Acoustofluidic separation of proteins from platelets in human blood plasma using aptamer-functionalized microparticles.

Abstract

Microfluidic liquid biopsy has emerged as a promising clinical assay for early diagnosis. Herein, we propose acoustofluidic separation of biomarker proteins from platelets in plasma using aptamer-functionalized microparticles. As model proteins, C-reactive protein and thrombin were spiked in human platelet-rich plasma. The target proteins were selectively conjugated with their corresponding aptamer-functionalized microparticles of different sizes, and the particle complexes served as a mobile carrier for the conjugated proteins. The proposed acoustofluidic device was composed of an interdigital transducer (IDT) patterned on a piezoelectric substrate and a disposable polydimethylsiloxane (PDMS) microfluidic chip.

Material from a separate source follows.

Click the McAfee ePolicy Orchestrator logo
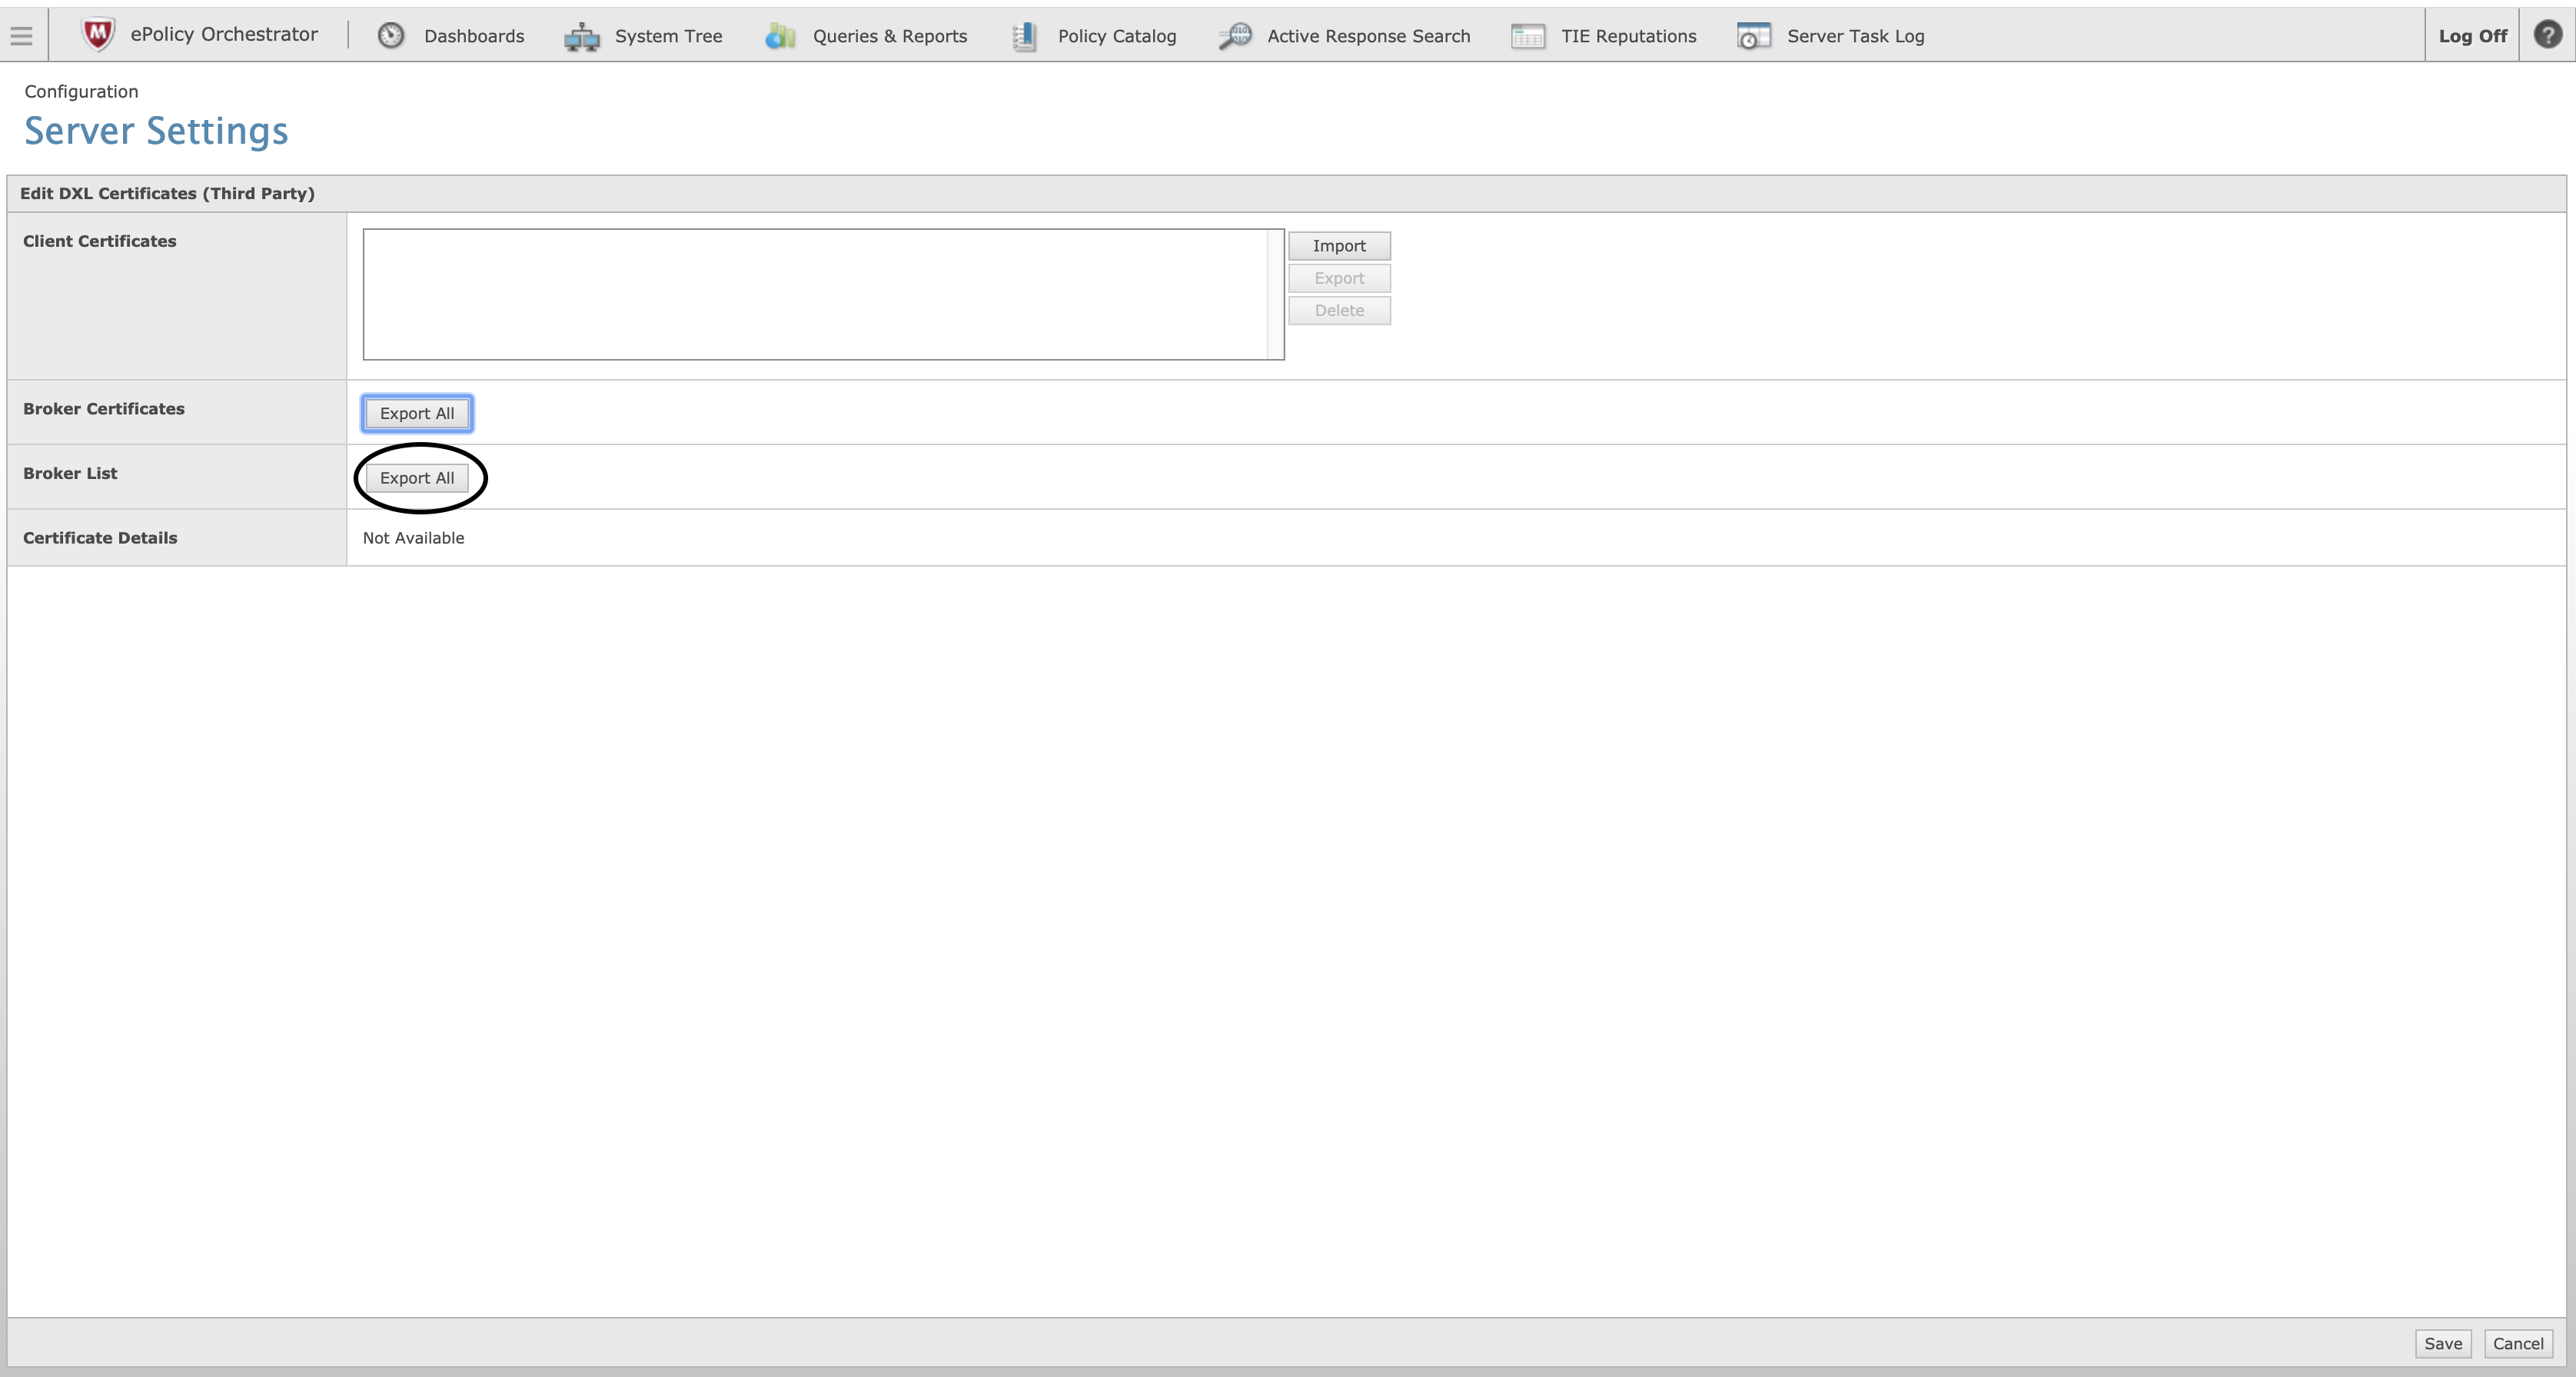The width and height of the screenshot is (2576, 1377). coord(97,33)
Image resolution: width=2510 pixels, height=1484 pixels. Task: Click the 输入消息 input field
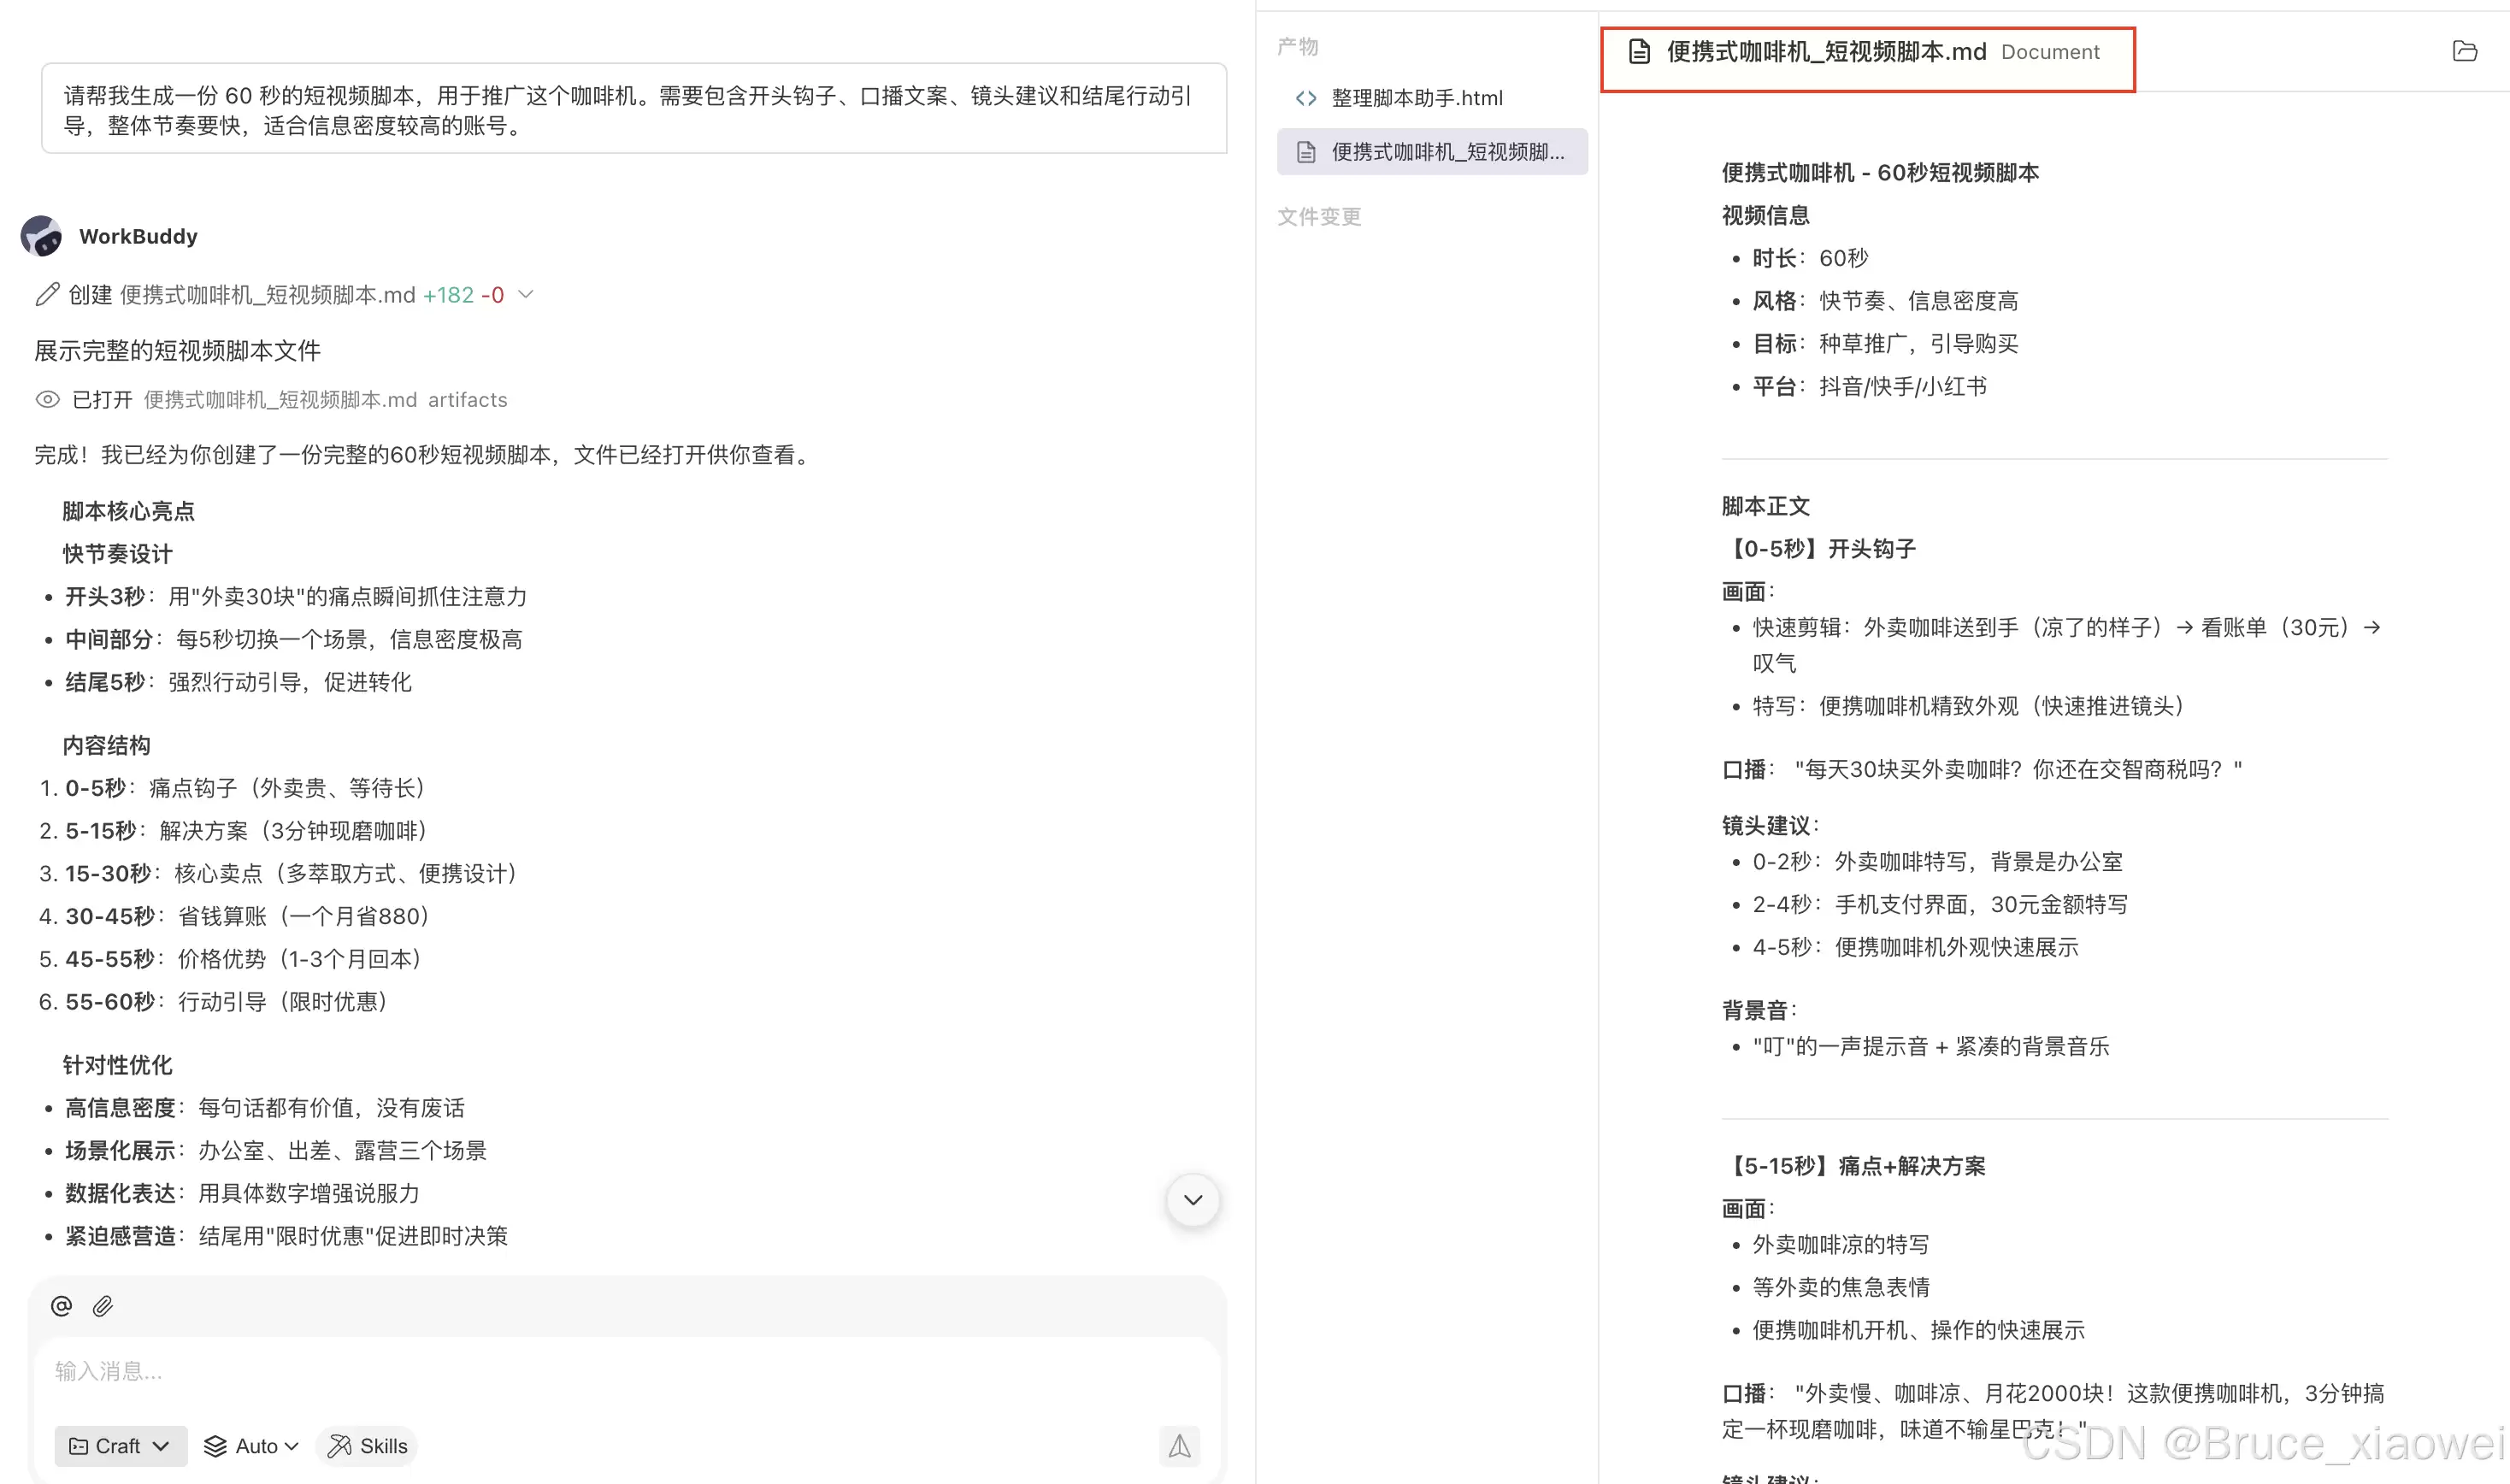click(600, 1371)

The PDMS chip was placed in a tilted arrangement with the IDT to utilize both vertical and horizontal components of surface acoustic wave-induced acoustic radiation force (ARF) for multiplexed assay at high-throughput. The two different-sized particles experienced the ARF at different magnitudes and were separated from platelets in plasma. The IDT on the piezoelectric substrate could be reusable, while the microfluidic chip can be replaceable for repeated assays. The sample processing throughput with the separation efficiency >95% has been improved such that the volumetric flow rate and flow velocity were 1.6 ml/h and 37 mm/s, respectively. For the prevention of platelet activation and protein adsorption to the microchannel, polyethylene oxide solution was introduced as sheath flows and coating on to the walls. We conducted scanning electron microscopy, x-ray photoemission spectroscopy , and sodium dodecyl sulfate- analysis before and after the separation to confirm the protein capture and separation. We expect that the proposed approach will provide new prospects for particle-based liquid biopsy using blood.